The war is generally accepted to have begun on 1 September 1939, with the invasion of Poland by Germany and Slovakia, and subsequent declarations of war on Germany by France and most of the countries of the British Empire and Commonwealth. Germany set out to establish a large empire in Europe. From late 1939 to early 1941, in a series of campaigns and treaties, Germany conquered or subdued much of continental Europe; amid Nazi-Soviet agreements, the nominally neutral Soviet Union fully or partially occupied and annexed territories of its six European neighbors. Britain and the Commonwealth remained the only major force continuing the fight against the Axis in North Africa and in extensive naval warfare. In June 1941, the European Axis launched an invasion of the Soviet Union, giving a start to the largest land theater of war in history, which, from that moment on, tied down the major part of the Axis military power. In December 1941, Japan, which had been at war with China since 1937, and aimed to dominate Asia, attacked the United States and European possessions in the Pacific Ocean, quickly conquering much of the region.

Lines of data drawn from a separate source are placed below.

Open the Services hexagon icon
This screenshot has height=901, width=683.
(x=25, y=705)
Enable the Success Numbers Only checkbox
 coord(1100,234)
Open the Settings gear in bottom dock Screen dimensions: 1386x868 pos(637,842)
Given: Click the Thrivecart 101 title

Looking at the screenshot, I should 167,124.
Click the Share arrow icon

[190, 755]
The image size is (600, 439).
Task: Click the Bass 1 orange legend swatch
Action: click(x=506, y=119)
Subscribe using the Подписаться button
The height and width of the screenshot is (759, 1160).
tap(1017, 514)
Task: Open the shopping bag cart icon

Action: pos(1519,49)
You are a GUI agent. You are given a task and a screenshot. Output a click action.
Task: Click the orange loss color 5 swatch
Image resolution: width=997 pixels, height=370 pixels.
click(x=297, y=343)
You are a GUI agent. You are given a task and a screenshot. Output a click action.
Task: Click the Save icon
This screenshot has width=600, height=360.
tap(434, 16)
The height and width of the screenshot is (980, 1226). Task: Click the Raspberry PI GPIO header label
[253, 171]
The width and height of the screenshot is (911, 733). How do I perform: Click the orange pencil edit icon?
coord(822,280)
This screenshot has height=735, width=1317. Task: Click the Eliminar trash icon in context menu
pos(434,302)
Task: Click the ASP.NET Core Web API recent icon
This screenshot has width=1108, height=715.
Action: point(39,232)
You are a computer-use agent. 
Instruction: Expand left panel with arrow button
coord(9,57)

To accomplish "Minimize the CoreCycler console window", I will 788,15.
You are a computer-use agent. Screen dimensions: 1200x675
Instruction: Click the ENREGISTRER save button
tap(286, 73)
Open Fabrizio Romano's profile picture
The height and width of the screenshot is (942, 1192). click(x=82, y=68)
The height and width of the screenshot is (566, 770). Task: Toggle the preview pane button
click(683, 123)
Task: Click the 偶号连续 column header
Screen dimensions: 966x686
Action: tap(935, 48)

The Axis advance was stopped in 1942 after the defeat of Japan in a series of naval battles and after defeats of European Axis troops in North Africa and, decisively, at Stalingrad. In 1943, with a series of German defeats in Eastern Europe, the Allied invasion of Fascist Italy, and American victories in the Pacific, the Axis lost the initiative and undertook strategic retreat on all fronts. In 1944, the Western Allies invaded France, while the Soviet Union regained all territorial losses and invaded Germany and its allies.
The war in Europe ended with the capture of Berlin by Soviet and Polish troops and the subsequent German unconditional surrender on 8 May 1945. The Japanese Navy was defeated by the United States, and invasion of the Japanese Archipelago (“Home Islands”) became imminent. The war in Asia ended on 15 August 1945 when Japan agreed to surrender.
The war ended with the total victory of the Allies over Germany and Japan in 1945. World War II altered the political alignment and social structure of the world. The United Nations (UN) was established to foster international cooperation and prevent future conflicts. The Soviet Union and the United States emerged as rival superpowers, setting the stage for the Cold War, which lasted for the next 46 years. Meanwhile, the influence of European great powers started to decline, while the decolonisation of Asia and Africa began. Most countries whose industries had been damaged moved towards economic recovery. Political integration, especially in Europe, emerged as an effort to stabilise postwar relations.
The start of the war is generally held to be 1 September 1939, beginning with the German invasion of Poland; Britain and France declared war on Germany two days later. Other dates for the beginning of war include the Japanese invasion of Manchuria on 13 September 1931, and the start of the Second Sino-Japanese War on 7 July 1937.
Others follow British historian A. J. P. Taylor, who held that there was a simultaneous Sino-Japanese War in East Asia, and a Second European War in Europe and her colonies. The two wars merged in 1941, becoming a single global conflict, at which point the war continued until 1945. This article uses the conventional dating.
The exact date of the war’s end is not universally agreed upon. It has been suggested that the war ended at the armistice of 14 August 1945 (V-J Day), rather than the formal surrender of Japan (2 September 1945); in some European histories, it ended on V-E Day (8 May 1945). However, the Treaty of Peace with Japan was not signed until 1951.